[Extracted records Boundary: Start]

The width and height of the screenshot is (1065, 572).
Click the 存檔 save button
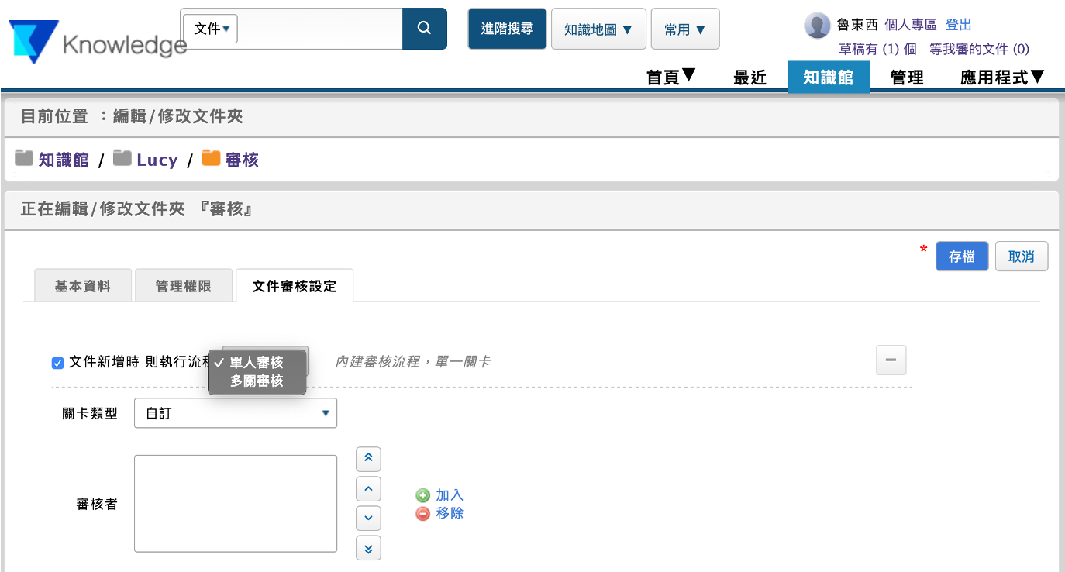coord(961,257)
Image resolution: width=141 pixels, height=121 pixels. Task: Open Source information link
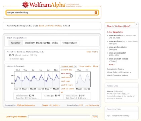click(x=51, y=105)
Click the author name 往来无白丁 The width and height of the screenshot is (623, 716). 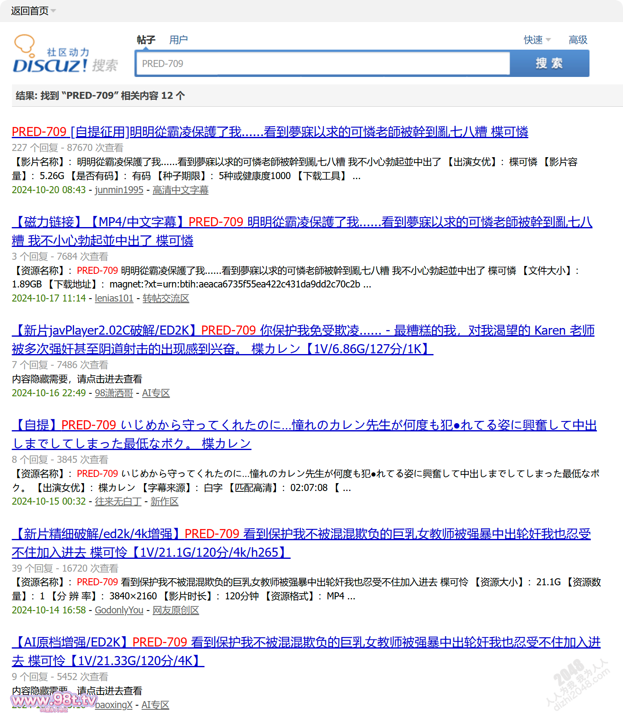(x=118, y=501)
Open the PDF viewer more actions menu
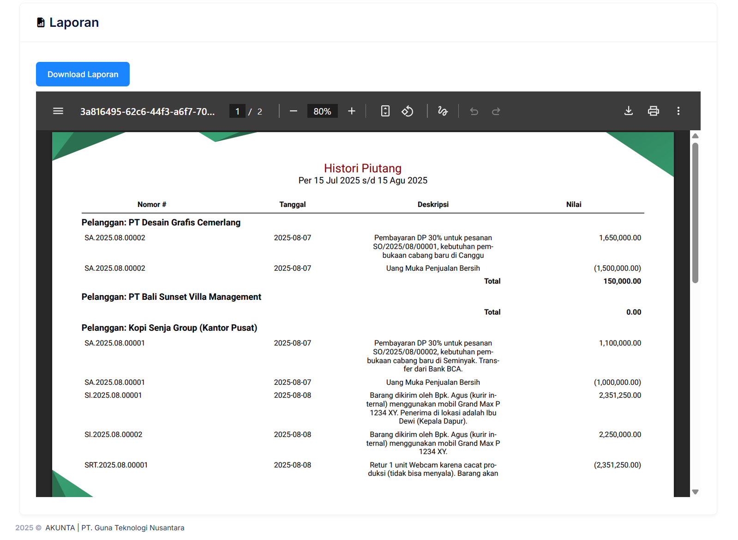Screen dimensions: 738x540 [x=678, y=111]
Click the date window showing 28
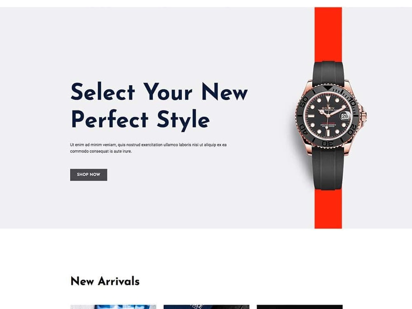The width and height of the screenshot is (412, 309). 345,116
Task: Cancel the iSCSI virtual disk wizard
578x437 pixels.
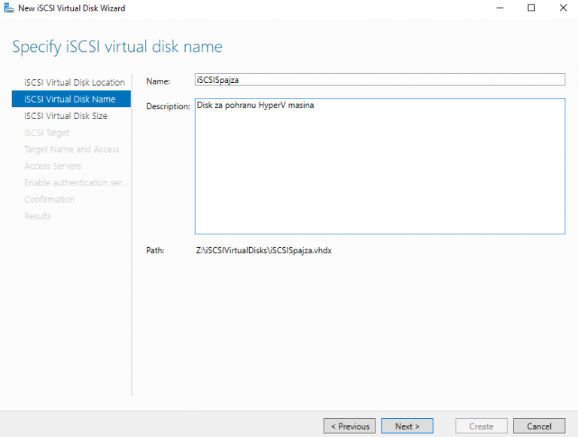Action: click(539, 426)
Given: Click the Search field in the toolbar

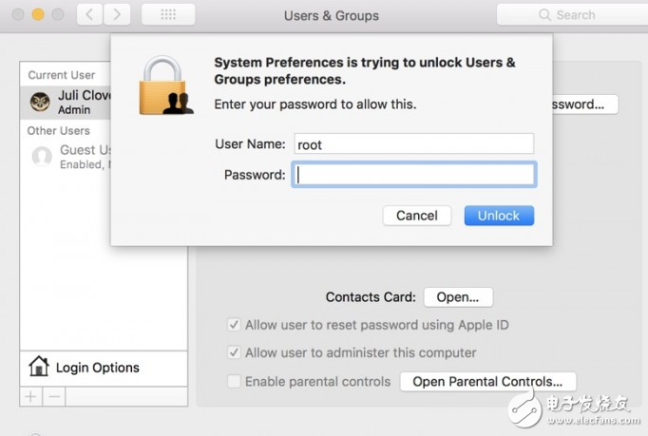Looking at the screenshot, I should pos(570,15).
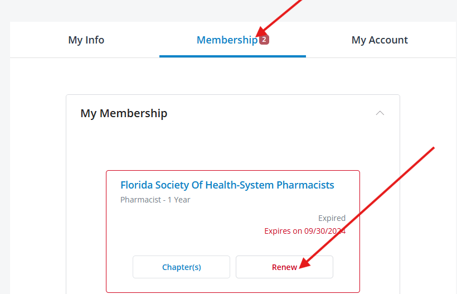
Task: Switch to the My Info tab
Action: coord(86,40)
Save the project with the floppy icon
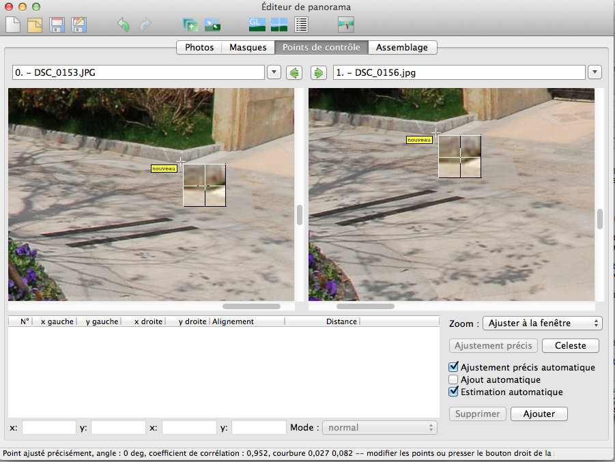This screenshot has width=615, height=462. pos(57,25)
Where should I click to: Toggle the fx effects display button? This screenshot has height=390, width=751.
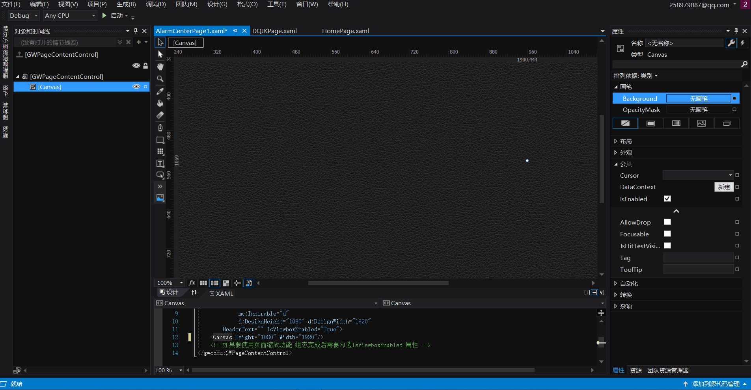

[Extracted records Boundary: End]

--- Aim of the task ---
Could you reproduce exactly, and only, the lines from the one containing "Click the date window showing 28" through the end of the records above, both included, while leaving out the pictures?

--- Expected answer ---
Click the date window showing 28
The width and height of the screenshot is (412, 309). 345,116
Task: Cancel the iSCSI virtual disk wizard
578x437 pixels.
Action: click(539, 426)
Given: Click the Search field in the toolbar

Looking at the screenshot, I should pos(570,15).
Task: Switch to the My Info tab
Action: coord(86,40)
Save the project with the floppy icon
This screenshot has width=615, height=462. pos(57,25)
Where should I click to: Toggle the fx effects display button? This screenshot has height=390, width=751.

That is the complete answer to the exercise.